** Start of ITEMS **

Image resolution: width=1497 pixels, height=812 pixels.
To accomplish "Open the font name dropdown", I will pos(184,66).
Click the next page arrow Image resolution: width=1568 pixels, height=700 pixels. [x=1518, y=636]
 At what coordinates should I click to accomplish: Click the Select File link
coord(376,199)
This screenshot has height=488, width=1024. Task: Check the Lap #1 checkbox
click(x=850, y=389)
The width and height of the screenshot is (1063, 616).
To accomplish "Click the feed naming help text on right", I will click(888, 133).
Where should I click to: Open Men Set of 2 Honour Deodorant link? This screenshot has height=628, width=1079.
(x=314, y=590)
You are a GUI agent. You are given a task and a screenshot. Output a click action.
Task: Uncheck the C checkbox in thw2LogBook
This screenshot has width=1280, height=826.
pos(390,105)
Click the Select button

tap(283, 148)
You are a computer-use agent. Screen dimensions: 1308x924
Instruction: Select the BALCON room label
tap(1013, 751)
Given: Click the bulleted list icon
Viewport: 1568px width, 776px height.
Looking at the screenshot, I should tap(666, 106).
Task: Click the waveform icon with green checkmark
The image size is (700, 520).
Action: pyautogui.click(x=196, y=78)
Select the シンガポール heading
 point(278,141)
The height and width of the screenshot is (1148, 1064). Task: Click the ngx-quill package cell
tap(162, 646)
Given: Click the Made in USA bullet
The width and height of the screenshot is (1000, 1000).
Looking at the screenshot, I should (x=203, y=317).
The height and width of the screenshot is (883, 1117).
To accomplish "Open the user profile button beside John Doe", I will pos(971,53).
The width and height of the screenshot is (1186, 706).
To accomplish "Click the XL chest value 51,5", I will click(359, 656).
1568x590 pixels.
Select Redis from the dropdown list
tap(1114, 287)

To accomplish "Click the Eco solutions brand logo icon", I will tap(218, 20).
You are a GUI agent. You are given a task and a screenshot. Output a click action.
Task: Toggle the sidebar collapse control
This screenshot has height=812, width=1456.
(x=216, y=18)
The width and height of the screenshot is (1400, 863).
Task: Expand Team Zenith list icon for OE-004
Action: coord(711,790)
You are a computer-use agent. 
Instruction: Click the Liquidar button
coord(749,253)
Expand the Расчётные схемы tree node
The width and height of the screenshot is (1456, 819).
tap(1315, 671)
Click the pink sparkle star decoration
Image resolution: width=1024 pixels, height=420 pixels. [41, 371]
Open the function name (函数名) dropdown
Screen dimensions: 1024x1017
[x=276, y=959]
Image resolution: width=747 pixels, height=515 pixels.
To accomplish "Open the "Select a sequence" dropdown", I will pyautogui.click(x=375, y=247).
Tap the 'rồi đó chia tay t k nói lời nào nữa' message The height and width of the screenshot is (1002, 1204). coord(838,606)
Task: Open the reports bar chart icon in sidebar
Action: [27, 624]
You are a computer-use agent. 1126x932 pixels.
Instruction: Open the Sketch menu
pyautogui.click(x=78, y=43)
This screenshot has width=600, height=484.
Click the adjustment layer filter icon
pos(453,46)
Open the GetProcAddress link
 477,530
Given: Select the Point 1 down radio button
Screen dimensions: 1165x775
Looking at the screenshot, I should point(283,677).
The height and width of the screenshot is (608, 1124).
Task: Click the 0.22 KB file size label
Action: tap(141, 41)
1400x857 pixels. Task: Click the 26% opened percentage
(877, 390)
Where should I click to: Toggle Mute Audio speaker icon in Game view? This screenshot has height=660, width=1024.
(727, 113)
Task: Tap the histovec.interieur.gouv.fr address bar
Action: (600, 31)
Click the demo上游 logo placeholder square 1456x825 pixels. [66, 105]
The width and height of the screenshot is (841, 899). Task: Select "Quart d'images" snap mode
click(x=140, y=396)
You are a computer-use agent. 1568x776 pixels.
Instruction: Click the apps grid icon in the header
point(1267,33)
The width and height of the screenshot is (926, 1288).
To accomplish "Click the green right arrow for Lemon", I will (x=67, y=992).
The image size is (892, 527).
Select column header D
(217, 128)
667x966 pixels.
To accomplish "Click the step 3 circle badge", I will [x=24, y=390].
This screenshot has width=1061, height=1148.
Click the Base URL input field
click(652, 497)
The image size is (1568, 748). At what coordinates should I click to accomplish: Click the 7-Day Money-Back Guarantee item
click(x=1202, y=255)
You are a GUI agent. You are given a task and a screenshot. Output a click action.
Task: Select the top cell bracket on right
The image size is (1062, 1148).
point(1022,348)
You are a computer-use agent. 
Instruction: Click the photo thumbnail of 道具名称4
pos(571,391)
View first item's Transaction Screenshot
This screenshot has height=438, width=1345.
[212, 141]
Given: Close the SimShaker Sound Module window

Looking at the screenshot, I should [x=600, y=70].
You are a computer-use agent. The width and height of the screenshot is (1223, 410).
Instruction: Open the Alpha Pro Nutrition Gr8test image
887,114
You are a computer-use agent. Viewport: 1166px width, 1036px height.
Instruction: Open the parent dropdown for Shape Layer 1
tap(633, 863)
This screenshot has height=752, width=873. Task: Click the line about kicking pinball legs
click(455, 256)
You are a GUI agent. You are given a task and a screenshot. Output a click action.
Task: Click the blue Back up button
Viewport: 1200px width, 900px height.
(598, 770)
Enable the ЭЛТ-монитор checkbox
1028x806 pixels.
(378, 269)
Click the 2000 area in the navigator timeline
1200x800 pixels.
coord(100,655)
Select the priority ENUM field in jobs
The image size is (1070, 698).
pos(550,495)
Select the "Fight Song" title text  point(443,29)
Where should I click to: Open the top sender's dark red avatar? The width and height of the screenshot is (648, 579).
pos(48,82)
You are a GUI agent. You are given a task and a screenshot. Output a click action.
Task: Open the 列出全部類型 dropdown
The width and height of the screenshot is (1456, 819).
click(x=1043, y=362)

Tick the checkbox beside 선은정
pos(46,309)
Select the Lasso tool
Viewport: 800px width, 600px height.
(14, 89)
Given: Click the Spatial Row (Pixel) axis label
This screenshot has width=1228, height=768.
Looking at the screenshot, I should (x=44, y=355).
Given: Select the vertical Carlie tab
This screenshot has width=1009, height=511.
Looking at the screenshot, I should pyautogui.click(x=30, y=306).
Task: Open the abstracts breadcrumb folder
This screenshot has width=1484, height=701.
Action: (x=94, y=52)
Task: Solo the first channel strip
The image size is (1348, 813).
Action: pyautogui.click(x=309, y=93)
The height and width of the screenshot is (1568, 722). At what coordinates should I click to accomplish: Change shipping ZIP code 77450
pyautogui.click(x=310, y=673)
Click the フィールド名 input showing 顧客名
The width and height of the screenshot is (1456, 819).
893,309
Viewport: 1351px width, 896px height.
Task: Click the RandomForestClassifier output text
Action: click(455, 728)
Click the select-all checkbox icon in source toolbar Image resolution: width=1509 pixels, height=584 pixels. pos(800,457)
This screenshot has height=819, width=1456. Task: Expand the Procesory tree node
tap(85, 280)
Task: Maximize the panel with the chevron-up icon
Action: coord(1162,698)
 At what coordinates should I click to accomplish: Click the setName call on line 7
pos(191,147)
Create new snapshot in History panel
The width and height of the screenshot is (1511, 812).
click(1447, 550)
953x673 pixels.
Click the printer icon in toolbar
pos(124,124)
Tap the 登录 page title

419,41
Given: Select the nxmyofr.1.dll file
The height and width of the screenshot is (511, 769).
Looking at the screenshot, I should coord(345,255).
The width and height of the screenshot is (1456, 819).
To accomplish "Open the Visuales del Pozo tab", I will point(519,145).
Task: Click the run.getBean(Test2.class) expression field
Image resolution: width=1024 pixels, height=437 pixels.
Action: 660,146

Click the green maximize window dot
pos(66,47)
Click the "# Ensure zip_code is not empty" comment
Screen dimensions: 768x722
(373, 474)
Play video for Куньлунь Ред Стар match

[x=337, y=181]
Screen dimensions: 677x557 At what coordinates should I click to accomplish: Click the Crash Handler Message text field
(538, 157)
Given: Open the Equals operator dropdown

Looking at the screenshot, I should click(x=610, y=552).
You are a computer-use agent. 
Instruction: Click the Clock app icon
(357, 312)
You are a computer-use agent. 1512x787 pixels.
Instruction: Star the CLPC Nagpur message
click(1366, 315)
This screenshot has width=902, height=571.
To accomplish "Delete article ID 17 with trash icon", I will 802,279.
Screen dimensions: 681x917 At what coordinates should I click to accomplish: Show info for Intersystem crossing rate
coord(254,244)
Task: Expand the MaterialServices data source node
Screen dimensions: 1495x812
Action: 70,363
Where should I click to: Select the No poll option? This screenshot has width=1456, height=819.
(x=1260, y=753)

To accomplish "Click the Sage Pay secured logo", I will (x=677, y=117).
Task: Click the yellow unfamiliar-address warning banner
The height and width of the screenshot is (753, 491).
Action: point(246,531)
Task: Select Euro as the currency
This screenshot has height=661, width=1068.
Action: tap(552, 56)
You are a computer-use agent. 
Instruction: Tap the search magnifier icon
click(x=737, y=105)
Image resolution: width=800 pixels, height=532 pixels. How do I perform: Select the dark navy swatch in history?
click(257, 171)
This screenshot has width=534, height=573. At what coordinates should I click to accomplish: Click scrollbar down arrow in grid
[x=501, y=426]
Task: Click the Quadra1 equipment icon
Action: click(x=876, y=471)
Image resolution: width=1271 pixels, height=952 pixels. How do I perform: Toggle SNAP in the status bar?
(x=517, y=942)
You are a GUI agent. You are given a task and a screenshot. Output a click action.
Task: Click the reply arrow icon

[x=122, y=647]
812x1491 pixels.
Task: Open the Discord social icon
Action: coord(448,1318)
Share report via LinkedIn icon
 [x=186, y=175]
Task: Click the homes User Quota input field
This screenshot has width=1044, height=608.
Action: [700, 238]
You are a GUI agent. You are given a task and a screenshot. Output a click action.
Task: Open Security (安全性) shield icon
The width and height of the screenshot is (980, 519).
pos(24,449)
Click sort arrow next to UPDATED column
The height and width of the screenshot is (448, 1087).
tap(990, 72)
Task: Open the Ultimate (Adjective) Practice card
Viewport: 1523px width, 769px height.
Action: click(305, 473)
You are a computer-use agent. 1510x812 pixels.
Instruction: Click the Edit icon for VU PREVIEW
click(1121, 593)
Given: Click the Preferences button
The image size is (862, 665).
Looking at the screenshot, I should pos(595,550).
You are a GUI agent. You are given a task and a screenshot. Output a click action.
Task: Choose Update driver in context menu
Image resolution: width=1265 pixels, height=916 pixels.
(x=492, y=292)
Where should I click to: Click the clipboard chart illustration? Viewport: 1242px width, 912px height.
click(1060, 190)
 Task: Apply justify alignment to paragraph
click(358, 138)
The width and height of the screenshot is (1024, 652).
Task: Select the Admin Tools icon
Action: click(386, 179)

** End of ITEMS **

Rewrite every line from the beginning of the data through the line containing "will click(888, 133).", requests included, multiplying each coordinate in the answers by 0.95 and rounding to the nearest whole number, with halves rounded up. Leave all other numbers unchanged.

Image resolution: width=1497 pixels, height=812 pixels.
To accomplish "Open the font name dropdown", I will pos(175,63).
Click the next page arrow Image resolution: width=1568 pixels, height=700 pixels. [x=1442, y=604]
 At what coordinates should I click to accomplish: Click the Select File link
coord(357,189)
This screenshot has height=488, width=1024. Task: Check the Lap #1 checkbox
click(x=808, y=370)
The width and height of the screenshot is (1063, 616).
To accomplish "Click the feed naming help text on right", I will click(844, 126).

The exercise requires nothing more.